Emily Sun & Mariam Seshan DS 2002 Project 1
10/20/24

In [None]:
#first example: using netflix titles csv file downloaded from kaggle
#uses local files that are uploaded to colab.
import pandas as pd
import json
import sqlite3
from sqlalchemy import create_engine

def read_data(file_path, file_type):
    #read_data function reads the data from a local file/API and returns a dataframe. can work with csv/json
    if file_path.startswith("http"):
        #gets data from the URL
        response = requests.get(file_path)
        if response.status_code != 200:
            raise ValueError("Error fetching data from URL. Status code:", response.status_code)
            #get json from API
        input_data = response.json()
    else:
        #if the file is from a local file path
        with open(file_path, 'r') as file:
            input_data = file.read()

    #converts the input data to a dataframe based on the format
    if file_type == 'csv':
        df = pd.read_csv(file_path)
    elif file_type == 'json':
      #checks if the data is from API or JSON
        if isinstance(input_data, str):
          #if the data is json, parse the data
            input_data = json.loads(input_data)
            #if the data is API, normalize the data
        if 'results' in input_data:
            df = pd.json_normalize(input_data['results'])
        else:
            df = pd.json_normalize(input_data)
    else:
      #include error handling
        raise ValueError("Invalid input format.

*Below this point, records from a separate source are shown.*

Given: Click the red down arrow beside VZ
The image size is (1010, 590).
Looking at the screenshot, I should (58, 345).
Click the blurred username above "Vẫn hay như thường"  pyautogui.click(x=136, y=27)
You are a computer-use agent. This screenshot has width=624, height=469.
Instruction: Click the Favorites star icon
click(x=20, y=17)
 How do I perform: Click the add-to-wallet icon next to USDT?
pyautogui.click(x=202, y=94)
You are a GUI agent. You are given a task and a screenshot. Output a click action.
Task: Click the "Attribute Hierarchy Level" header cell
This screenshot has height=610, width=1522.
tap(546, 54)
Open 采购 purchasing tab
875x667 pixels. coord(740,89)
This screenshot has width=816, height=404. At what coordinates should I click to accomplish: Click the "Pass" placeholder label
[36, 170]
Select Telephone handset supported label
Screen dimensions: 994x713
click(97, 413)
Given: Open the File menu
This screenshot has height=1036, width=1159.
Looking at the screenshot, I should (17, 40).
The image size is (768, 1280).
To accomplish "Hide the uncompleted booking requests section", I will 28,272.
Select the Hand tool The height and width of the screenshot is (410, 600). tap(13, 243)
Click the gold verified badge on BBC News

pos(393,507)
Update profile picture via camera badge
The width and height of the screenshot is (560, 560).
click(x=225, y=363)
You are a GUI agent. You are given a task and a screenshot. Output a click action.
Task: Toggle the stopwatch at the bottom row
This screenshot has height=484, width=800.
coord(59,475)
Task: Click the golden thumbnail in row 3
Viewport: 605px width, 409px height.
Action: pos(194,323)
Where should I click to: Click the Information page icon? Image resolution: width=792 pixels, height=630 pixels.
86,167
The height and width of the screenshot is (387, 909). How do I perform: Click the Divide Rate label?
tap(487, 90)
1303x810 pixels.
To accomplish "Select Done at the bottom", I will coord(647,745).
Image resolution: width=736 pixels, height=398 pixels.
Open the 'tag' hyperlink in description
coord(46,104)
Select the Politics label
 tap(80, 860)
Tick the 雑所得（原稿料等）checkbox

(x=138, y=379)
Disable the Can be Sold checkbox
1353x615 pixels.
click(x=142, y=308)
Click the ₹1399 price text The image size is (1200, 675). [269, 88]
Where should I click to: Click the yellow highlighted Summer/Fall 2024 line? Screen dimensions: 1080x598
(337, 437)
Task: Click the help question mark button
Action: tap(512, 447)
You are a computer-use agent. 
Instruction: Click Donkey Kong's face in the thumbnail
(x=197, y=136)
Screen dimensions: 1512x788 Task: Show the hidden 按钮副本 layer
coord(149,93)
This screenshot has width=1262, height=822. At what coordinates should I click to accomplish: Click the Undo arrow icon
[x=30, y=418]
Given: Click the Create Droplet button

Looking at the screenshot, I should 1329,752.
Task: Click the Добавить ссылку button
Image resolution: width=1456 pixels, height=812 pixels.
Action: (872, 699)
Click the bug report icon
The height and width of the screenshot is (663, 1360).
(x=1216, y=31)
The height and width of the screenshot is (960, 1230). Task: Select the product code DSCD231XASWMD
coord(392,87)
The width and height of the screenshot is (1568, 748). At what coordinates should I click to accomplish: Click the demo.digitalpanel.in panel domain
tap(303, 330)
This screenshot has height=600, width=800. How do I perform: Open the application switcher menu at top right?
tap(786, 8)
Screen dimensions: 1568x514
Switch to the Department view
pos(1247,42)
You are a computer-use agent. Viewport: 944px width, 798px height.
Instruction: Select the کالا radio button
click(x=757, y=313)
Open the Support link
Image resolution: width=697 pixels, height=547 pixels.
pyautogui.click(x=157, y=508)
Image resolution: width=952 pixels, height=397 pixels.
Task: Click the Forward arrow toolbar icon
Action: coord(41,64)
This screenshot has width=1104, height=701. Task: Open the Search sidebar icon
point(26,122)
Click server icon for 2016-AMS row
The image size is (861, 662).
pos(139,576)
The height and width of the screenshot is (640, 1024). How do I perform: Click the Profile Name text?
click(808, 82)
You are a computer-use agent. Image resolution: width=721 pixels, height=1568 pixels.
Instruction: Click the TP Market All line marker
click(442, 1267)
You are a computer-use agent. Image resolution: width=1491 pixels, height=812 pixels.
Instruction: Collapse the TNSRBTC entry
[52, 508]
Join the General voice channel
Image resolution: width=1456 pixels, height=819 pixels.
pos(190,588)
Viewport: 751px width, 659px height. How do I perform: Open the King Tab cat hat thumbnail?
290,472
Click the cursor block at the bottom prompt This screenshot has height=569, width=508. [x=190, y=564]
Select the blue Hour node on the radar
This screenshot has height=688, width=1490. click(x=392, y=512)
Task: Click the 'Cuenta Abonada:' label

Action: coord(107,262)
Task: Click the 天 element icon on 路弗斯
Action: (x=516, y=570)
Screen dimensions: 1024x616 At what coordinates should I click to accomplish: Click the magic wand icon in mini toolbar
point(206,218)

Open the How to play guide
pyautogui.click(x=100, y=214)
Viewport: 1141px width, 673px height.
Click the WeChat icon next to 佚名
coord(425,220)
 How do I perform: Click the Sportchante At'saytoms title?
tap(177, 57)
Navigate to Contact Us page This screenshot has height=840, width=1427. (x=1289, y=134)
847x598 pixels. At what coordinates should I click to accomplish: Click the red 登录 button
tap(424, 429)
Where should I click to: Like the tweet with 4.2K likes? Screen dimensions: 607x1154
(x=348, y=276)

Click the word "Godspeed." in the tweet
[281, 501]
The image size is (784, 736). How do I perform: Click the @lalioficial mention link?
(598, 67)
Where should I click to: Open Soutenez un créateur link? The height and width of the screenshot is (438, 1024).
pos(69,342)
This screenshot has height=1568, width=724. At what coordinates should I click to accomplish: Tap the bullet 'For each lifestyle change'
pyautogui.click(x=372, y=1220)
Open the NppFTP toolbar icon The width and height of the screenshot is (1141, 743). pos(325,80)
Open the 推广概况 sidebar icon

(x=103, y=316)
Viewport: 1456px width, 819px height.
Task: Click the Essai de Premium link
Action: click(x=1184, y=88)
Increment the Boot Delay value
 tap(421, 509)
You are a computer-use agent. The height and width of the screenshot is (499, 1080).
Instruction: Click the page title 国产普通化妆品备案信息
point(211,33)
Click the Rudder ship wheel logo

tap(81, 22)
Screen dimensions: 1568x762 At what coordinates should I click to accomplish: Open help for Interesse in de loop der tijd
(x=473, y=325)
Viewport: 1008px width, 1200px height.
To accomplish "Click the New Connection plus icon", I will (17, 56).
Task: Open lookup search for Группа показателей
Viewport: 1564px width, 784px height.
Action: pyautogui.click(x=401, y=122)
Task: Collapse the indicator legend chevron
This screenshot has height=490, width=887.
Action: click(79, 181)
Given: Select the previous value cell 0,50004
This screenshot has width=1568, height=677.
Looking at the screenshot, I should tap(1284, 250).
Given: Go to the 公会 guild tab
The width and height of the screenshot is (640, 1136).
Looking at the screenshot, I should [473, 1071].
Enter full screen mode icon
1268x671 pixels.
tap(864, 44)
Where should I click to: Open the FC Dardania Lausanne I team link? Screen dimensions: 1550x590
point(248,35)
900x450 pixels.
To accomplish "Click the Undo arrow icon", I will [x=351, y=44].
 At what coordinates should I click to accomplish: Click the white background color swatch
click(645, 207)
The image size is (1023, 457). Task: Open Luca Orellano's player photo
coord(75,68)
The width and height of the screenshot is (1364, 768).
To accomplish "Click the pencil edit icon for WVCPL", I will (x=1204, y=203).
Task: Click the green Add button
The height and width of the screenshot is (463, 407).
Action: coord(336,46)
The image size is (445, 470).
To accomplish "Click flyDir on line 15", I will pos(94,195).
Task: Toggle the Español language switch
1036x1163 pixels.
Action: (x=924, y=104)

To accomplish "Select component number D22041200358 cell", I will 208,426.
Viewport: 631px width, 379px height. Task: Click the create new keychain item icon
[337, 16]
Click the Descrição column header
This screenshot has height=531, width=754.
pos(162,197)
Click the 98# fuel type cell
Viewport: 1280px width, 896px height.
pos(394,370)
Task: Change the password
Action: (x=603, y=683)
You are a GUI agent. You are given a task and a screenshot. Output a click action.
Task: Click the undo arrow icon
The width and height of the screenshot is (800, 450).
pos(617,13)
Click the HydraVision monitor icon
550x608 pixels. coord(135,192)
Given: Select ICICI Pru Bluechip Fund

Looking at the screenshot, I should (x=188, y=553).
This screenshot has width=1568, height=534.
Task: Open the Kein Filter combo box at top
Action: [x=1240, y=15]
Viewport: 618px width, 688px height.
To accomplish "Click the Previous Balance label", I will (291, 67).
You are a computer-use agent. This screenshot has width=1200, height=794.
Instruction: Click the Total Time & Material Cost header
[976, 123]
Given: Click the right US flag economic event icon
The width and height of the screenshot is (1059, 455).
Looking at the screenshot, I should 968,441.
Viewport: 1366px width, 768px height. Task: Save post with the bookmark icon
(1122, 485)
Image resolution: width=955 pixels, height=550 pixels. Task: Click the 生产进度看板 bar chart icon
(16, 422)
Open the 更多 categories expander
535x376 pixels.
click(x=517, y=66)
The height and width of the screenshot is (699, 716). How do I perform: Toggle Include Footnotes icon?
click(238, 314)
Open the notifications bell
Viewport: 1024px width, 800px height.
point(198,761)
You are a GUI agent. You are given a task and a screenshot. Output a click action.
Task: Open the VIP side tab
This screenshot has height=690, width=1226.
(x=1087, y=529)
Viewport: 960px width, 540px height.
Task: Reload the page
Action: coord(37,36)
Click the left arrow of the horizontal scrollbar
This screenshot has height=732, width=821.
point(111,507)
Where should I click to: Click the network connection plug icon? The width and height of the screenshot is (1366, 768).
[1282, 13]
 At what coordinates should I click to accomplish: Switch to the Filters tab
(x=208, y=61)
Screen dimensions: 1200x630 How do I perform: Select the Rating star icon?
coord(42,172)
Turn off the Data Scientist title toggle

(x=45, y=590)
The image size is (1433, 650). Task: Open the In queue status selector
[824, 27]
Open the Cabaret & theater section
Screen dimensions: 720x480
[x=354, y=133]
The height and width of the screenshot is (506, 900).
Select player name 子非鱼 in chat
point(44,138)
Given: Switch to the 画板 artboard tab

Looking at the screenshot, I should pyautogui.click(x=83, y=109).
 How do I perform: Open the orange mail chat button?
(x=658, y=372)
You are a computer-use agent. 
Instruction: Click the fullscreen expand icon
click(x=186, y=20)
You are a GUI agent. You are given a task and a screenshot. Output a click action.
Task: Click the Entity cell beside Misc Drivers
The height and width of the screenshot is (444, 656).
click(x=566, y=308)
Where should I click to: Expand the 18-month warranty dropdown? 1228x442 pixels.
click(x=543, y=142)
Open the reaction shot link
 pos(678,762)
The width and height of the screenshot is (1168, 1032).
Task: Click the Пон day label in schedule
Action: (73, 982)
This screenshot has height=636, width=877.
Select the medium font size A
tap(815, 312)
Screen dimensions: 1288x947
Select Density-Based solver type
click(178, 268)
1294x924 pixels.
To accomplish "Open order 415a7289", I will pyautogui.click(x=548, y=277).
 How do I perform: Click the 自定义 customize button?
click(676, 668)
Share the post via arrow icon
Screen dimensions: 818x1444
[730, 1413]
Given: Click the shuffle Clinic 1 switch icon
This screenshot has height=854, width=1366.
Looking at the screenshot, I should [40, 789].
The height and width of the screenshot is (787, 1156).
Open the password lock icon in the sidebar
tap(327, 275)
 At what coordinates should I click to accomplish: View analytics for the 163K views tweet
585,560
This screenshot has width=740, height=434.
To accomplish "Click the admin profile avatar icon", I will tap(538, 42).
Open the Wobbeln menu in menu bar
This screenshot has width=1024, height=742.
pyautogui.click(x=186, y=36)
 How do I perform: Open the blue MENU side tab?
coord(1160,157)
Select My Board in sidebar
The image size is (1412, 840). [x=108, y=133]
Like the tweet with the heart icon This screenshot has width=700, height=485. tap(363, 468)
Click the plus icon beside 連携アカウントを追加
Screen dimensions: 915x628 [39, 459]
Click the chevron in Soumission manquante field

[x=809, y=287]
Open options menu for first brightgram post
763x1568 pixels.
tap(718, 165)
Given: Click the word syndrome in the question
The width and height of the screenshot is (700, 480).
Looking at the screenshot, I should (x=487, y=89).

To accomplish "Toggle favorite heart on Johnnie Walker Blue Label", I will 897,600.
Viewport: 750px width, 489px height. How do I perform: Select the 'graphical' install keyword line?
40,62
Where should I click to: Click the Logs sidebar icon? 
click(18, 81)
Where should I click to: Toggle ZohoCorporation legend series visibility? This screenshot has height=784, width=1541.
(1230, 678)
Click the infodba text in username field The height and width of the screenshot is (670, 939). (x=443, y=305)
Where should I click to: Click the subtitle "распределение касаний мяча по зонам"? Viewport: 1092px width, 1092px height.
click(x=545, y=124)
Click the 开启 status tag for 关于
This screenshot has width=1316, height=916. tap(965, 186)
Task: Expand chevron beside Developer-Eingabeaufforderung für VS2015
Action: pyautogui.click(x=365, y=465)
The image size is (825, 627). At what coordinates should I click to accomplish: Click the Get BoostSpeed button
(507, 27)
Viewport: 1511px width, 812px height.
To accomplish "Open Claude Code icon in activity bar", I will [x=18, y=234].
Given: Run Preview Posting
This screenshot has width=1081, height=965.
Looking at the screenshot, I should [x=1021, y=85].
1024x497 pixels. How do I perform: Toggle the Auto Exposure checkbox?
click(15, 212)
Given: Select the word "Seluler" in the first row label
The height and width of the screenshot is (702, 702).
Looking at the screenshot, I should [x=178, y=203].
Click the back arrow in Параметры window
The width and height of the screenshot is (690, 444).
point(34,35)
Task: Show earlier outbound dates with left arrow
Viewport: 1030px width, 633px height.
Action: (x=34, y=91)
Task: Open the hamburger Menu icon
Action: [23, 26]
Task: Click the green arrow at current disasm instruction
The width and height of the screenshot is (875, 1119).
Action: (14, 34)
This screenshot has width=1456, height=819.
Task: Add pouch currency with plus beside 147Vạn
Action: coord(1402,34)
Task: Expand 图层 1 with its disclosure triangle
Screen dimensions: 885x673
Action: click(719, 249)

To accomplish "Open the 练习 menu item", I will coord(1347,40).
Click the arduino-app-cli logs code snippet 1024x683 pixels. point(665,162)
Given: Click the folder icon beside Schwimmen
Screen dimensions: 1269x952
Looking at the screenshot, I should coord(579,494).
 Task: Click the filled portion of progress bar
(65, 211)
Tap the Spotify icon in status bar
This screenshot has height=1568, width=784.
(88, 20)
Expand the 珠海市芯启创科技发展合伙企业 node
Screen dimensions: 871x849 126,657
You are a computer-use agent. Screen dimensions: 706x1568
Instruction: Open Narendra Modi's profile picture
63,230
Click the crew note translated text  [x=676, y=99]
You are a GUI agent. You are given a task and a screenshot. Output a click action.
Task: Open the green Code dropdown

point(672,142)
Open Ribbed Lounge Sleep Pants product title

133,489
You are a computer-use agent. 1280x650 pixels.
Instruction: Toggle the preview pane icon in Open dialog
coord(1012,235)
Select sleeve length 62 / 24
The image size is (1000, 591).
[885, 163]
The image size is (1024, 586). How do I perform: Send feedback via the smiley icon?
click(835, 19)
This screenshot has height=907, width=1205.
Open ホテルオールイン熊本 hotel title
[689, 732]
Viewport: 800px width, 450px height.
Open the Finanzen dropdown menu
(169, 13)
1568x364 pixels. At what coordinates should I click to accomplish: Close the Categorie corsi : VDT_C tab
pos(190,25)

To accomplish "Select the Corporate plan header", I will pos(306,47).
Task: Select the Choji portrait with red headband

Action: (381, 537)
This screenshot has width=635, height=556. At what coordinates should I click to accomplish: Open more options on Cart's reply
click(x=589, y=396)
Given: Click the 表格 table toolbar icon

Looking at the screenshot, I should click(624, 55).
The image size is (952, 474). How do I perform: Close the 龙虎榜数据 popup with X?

Choose 'csv' or 'json'.")

    print(f"Data loaded successfully. Number of records: {len(df)}, Number of columns: {len(df.columns)}\n")
    return df

def convert_data(df, output_format):

    #convert_data function converts the dataframe to the desired output format (csv, json, or sql)
    if output_format == 'csv':
        #if the chosen output format is csv, save the dataframe to a csv file called output.csv
        df.to_csv('output.csv', index=False)
        print("Data saved as CSV. Post-processing summary:")
        print(f"Number of records: {len(df)}, Number of columns: {len(df.columns)}")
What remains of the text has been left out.